**Task statement:** Among the lines below, count those with "will". Give the total alone.

**Stored data:**
• • • • •

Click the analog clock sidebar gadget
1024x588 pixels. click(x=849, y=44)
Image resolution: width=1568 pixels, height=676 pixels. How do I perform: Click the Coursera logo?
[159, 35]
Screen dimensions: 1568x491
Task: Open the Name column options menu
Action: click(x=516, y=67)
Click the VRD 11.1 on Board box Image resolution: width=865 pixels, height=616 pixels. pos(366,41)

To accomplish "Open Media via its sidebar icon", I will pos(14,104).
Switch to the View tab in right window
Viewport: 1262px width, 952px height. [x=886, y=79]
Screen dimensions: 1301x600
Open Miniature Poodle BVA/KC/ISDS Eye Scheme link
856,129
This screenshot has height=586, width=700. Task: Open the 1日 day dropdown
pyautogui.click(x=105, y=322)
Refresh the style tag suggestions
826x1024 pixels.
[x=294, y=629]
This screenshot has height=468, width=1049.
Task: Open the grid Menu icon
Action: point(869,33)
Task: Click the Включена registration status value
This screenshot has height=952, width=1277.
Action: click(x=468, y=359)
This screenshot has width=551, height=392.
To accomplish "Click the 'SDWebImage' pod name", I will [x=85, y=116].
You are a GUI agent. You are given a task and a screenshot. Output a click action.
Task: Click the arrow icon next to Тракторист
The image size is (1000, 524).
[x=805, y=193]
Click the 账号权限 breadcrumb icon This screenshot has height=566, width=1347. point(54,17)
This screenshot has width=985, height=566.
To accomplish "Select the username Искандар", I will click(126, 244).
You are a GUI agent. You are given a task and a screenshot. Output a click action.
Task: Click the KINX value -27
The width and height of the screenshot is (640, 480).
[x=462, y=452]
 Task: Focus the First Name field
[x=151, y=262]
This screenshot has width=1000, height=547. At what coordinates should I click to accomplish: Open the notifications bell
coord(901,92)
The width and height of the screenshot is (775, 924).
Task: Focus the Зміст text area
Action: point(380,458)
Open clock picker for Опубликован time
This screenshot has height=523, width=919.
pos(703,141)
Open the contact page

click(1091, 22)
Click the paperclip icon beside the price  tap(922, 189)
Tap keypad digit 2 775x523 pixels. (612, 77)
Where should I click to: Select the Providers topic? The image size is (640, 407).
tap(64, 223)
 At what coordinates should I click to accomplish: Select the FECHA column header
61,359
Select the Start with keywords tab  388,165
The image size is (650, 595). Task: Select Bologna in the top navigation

• • • • •

**Reply:** 3